Breaking Down the 2025 ADCC Miami Open
July 12. Miami. The sun wasn’t the only thing cooking. The ADCC Open hit South Florida like a hurricane with an attitude. No air conditioning, no mercy, and no room for soft rolls. This was raw; no-gi warfare where reputations got torched and wannabes got turned into crash test dummies. If you weren’t ready to sweat through your soul, you should’ve stayed your ass in the crowd.
Here’s who showed up, who showed out, and what the rest of you need to learn before your next open mat session becomes a public execution.
Men’s Divisions: Statement Wins and Silent Bodies
At 66kg, Cole Abate reminded everyone that technique beats TikTok fame. Smooth guard work, body lock passing like butter, and an arm drag that felt like it came with a death warrant. The kid’s still evolving, but he’s already eating grown men alive.
In the 88kg bracket, Jansen Gomes played zero games. Takedowns? Money. Back takes? Textbook. Finishes? Ruthless. He showed up like he already had the gold in his carry-on. Everyone else was just warm-up rounds.
And 77kg? Straight-up shark tank. Kenta Iwamoto dropped jaws with clean transitions and a relentless pace. No fluff. Just action. His wrestling set the tone, his jiu-jitsu closed the deal.
Women’s Divisions: Cold-Blooded Killers in a Hot Room
Elisabeth Clay was on fire in the 60kg division, ironically, by being the calmest in the chaos. Smooth entries, surgical submissions, and a pace that melted her bracket like Florida asphalt. She didn’t flinch. She executed.
Leticia Cardozo made noise in 60kg+ by bullying her way through the field. Top pressure like a hydraulic press, and transitions that made her look five moves ahead. No drama. Just destruction.
Match of the Day: Fire vs Ice
Abate vs. Fabricio Andrey. The energy in that room? Electric. Both brought speed, scrambles, and sharp-as-hell tactics. But Abate kept his composure while Andrey tried to turn it into chaos. Lesson? The better scrambler wins exchanges. But the better strategist wins wars.
What Actually Mattered
Leg lock entries are still everywhere, but the winners chained them to real control. If you’re diving for feet without securing the position, congrats. You’re a human highlight… in someone else’s reel.
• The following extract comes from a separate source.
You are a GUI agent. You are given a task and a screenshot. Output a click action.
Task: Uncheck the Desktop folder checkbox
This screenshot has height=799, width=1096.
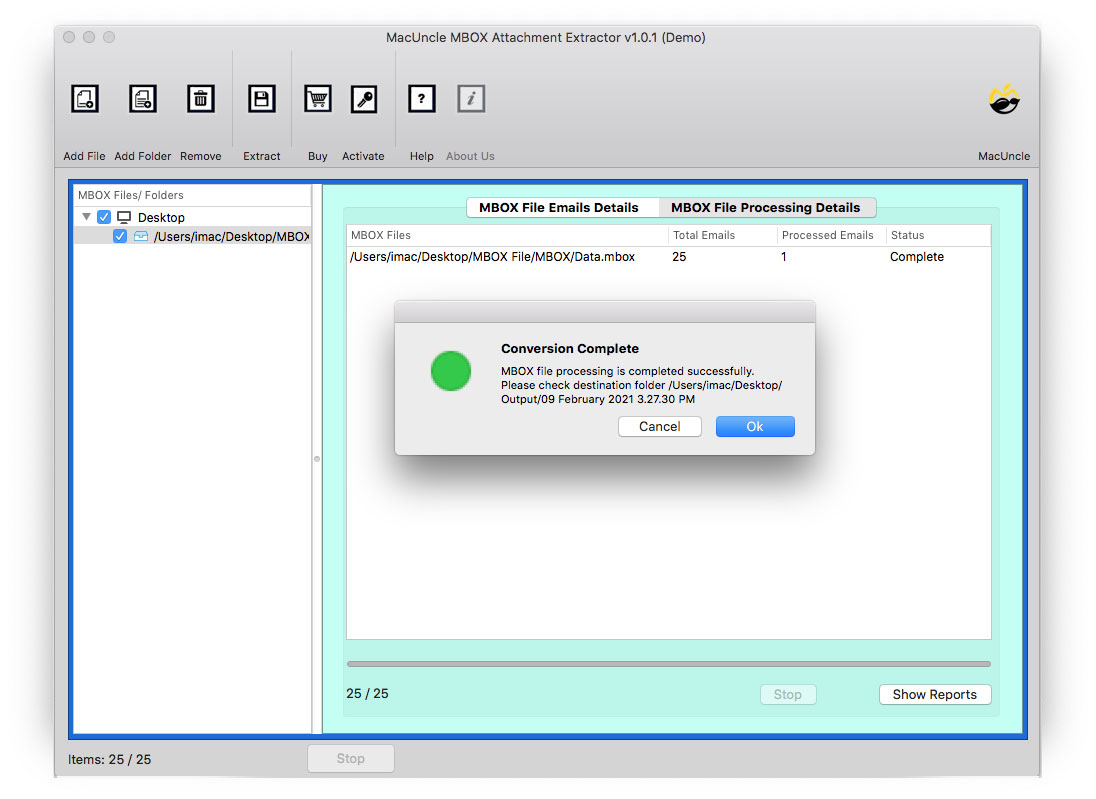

The body lock is back. People figured out how to stop the knee shield, and they’re turning passers into steamrollers.
Back control reigns. Everyone who dominated ended up on someone’s back. Why? Because control beats chaos, and a seatbelt’s harder to shake than your psycho ex with that egg bread.
Lessons You Better Learn or You’ll Be Learning Them the Hard Way
Positional control > flashy subs. The ones who won rounds didn’t hunt memes. They hunted domination.
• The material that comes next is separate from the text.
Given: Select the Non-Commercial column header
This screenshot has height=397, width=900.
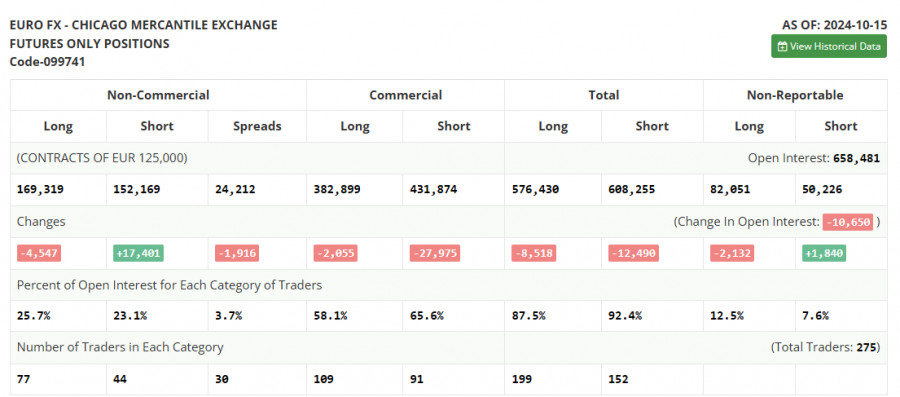Looking at the screenshot, I should [x=158, y=95].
Conditioning matters. ADCC rules favor pressure. If your gas tank’s trash, you’re gonna drown under someone who trained like a dog. Check out www.vtxperformance for tips on how to dominate with your conditioning.
Final Word
Miami was a reminder that ADCC doesn’t reward pretty jiu-jitsu; it rewards pressure, control, and violence with purpose. The winners didn’t ask for respect. They took it. If you’re still rolling at the pace of a 6 year old, cool. Just don’t act surprised when you get mauled by someone who’s been drilling under stress and breaking people for breakfast.
Camp Vertex doesn’t send you to opens to have fun. We send you to own the room.